Rückendeckung im Streit: DBfK Südwest verteidigt die Pflegekammer Rheinland-Pfalz

Dominik Hübenthal
Pflegekammer Rheinland-Pfalz: DBfK Südwest warnt vor falscher Debatte

Die Diskussionen um die Daseinsberechtigung und Ausrichtung der Landespflegekammer Rheinland-Pfalz wollen nicht abreißen. Inmitten hitziger Debatten und wachsender Kritik aus Teilen der Belegschaft hat sich nun der Deutsche Berufsverband für Pflegeberufe (DBfK) Südwest klar positioniert. Der Verband stellt sich schützend vor die Kammer und warnt eindringlich davor, sich in emotionalen Nebenschauplätzen zu verlieren, anstatt die eigentlichen Ziele der Pflegepolitik im Auge zu behalten.

Eine starke Stimme für die Pflege

Für den DBfK Südwest ist die Ausgangslage eindeutig: Eine professionelle Pflege braucht eine starke und vor allem eigenständige Vertretung. Der Berufsverband betont, dass die Landespflegekammer ein historischer Meilenstein für die Selbstverwaltung der Pflegefachpersonen sei. In der aktuellen Debatte, die sich häufig um Beitragszahlungen und die umstrittene Pflichtmitgliedschaft dreht, sieht der DBfK die große Gefahr, dass das eigentliche Fundament der Kammerarbeit aus dem Blickfeld gerät.

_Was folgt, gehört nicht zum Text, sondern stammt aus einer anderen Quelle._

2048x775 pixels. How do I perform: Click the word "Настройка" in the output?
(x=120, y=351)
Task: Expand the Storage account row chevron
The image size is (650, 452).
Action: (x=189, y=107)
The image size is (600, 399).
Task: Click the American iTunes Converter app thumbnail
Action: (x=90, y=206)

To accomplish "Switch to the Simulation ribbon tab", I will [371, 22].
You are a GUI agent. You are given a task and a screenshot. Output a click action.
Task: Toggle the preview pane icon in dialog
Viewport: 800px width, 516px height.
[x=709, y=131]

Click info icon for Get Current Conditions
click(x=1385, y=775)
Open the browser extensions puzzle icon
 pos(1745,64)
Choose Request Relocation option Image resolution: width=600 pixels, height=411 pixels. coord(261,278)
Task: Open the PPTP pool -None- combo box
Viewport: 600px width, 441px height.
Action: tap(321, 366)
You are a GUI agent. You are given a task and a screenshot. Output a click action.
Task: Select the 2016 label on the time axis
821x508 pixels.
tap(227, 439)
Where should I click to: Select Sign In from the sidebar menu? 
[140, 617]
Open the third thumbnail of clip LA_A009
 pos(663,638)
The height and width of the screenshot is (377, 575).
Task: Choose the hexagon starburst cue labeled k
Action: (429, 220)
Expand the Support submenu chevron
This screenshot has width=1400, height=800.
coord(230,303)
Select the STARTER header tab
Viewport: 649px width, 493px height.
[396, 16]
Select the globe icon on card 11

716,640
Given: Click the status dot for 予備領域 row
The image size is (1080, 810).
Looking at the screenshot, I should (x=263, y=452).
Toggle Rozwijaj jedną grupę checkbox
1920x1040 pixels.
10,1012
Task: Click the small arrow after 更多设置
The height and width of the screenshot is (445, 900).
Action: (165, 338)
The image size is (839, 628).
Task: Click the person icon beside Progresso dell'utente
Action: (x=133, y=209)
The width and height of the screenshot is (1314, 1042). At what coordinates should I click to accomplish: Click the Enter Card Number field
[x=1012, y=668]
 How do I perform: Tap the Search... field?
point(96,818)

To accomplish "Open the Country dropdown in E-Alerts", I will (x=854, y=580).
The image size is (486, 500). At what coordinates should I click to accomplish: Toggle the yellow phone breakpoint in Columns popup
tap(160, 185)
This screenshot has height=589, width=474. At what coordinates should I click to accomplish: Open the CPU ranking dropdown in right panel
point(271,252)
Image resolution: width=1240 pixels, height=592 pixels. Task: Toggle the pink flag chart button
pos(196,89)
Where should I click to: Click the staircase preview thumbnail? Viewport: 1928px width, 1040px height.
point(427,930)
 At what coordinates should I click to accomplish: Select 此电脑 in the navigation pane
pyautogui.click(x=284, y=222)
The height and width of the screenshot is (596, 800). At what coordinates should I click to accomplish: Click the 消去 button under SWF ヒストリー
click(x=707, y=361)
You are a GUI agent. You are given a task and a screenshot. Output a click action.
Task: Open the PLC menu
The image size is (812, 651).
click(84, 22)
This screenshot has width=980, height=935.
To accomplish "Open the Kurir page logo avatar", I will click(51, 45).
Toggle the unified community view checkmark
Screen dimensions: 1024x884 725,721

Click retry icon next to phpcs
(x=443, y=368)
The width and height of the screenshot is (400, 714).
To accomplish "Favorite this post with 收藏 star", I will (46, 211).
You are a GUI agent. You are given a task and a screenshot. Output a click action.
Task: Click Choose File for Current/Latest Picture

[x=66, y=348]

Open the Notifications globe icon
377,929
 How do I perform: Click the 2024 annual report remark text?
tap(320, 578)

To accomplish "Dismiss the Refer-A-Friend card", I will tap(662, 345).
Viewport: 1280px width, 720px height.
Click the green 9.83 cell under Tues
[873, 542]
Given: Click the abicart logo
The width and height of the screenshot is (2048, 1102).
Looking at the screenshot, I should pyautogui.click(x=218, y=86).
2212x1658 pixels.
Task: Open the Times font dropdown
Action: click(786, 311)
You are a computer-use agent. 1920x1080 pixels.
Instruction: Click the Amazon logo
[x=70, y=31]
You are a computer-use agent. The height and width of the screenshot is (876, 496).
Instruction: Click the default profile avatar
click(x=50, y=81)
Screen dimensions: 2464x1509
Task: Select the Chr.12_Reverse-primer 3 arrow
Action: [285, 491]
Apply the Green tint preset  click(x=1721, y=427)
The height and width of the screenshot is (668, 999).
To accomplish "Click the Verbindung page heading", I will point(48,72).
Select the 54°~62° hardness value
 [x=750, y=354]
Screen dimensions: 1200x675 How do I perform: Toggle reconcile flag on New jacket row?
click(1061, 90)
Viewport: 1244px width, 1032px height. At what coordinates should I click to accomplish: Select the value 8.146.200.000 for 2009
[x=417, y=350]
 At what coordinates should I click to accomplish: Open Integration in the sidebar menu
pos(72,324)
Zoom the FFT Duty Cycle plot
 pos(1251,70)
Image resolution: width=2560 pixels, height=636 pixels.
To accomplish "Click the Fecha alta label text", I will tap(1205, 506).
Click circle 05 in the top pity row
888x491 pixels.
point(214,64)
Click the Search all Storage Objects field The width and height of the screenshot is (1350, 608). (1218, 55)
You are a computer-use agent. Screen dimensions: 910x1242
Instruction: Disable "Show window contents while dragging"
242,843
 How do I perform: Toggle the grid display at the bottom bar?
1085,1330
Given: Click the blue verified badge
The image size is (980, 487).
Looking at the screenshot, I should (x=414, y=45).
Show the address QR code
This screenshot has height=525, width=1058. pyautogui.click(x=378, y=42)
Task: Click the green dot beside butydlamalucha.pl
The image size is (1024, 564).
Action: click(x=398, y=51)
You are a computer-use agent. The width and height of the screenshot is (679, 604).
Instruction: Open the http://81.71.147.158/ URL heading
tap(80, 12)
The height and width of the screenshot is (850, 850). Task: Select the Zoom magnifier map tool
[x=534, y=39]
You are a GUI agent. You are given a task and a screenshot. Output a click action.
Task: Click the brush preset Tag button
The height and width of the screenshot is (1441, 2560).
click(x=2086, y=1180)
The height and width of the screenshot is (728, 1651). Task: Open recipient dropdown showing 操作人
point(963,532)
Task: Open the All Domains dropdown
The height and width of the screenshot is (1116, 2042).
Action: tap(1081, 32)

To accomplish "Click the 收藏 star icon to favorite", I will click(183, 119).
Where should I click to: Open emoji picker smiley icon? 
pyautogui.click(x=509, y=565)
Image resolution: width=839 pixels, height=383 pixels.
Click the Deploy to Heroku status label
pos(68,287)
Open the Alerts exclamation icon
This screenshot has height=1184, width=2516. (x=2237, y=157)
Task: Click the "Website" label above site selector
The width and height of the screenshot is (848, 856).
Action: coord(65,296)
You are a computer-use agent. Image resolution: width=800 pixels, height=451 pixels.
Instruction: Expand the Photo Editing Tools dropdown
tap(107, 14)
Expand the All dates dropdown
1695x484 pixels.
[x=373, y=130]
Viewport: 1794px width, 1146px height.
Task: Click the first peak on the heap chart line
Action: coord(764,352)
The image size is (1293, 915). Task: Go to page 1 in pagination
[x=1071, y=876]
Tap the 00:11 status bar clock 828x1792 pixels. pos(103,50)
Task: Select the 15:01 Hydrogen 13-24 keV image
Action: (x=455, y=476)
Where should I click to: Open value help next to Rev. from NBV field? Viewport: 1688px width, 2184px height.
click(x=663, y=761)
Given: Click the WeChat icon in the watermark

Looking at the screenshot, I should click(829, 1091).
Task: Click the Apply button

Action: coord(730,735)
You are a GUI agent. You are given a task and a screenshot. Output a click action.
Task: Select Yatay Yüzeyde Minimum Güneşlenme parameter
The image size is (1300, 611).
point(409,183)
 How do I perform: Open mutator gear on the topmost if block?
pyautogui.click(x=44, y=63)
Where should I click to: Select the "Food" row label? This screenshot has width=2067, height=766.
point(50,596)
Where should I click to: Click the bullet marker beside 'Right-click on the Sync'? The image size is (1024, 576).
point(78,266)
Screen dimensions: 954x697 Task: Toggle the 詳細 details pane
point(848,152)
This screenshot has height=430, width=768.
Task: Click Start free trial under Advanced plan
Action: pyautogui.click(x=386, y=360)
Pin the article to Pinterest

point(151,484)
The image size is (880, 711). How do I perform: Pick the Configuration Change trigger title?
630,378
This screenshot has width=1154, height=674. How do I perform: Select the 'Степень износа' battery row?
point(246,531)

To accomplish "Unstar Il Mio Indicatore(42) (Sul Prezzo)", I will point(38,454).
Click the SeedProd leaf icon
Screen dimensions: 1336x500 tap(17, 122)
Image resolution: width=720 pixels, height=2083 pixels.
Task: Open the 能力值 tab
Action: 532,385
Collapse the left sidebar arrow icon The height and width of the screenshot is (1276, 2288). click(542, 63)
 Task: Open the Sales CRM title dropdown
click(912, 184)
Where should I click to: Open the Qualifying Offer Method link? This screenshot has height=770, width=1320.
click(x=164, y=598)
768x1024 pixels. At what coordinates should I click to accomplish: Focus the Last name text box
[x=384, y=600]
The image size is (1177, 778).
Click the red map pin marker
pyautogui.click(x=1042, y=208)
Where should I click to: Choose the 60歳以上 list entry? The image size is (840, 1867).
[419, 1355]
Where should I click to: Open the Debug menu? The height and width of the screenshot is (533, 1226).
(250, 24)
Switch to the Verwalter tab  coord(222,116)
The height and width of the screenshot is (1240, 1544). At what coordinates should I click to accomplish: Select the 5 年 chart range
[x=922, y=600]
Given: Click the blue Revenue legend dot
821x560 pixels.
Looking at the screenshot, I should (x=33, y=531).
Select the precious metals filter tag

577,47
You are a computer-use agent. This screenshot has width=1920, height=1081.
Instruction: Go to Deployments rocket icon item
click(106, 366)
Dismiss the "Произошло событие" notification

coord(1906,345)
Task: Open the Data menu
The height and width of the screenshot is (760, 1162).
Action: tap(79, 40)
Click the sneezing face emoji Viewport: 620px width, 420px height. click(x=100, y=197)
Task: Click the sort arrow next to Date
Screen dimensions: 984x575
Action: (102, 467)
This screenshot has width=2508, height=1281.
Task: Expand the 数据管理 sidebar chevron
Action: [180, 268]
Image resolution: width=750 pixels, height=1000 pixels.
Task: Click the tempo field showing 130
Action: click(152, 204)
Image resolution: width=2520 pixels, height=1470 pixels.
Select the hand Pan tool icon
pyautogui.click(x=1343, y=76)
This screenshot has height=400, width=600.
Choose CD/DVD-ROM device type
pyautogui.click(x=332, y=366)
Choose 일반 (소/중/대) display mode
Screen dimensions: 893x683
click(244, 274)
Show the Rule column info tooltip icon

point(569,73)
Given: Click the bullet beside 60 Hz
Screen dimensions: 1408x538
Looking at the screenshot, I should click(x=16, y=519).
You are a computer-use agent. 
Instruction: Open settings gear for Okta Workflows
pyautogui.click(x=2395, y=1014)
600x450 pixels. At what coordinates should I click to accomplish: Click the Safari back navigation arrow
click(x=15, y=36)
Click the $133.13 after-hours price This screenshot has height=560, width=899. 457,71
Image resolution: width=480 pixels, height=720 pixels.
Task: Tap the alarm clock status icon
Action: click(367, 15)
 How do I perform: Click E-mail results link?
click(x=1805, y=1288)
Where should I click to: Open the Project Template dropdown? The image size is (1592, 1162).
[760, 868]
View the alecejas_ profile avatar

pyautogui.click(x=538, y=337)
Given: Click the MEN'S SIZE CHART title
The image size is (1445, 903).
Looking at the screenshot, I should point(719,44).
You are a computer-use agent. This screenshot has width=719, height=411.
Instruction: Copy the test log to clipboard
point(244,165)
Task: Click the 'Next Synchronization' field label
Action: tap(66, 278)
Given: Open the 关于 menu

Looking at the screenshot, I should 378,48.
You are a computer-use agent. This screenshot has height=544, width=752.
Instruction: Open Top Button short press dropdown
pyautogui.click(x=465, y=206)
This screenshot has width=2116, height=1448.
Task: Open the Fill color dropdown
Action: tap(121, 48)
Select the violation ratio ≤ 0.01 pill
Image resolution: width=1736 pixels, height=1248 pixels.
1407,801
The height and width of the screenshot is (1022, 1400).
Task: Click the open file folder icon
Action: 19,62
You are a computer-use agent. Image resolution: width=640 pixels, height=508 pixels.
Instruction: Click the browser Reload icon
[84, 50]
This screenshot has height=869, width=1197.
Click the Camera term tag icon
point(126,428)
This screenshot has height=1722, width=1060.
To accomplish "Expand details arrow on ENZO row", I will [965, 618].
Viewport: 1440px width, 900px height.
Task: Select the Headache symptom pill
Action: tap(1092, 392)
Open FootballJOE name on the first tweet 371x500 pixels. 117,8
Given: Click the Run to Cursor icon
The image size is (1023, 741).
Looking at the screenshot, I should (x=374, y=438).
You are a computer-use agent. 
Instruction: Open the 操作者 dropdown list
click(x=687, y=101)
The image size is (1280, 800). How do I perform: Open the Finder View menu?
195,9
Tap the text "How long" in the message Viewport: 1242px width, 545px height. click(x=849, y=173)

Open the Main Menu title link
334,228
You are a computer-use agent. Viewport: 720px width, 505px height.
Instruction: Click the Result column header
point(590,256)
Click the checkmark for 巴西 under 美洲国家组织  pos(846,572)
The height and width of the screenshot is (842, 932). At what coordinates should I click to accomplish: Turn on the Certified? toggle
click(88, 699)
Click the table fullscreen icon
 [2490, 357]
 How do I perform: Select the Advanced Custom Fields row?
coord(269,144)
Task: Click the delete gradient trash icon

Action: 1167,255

Es gehe nicht primär um bürokratische Hürden, sondern um die grundlegende Aufwertung des Pflegeberufs. Nur durch eine eigene Kammer könnten Pflegekräfte auf Augenhöhe mit anderen mächtigen Akteuren im Gesundheitswesen – wie etwa den Ärztekammern oder den Krankenkassen – verhandeln und politische Entscheidungen auf Landes- und Bundesebene maßgeblich mitgestalten.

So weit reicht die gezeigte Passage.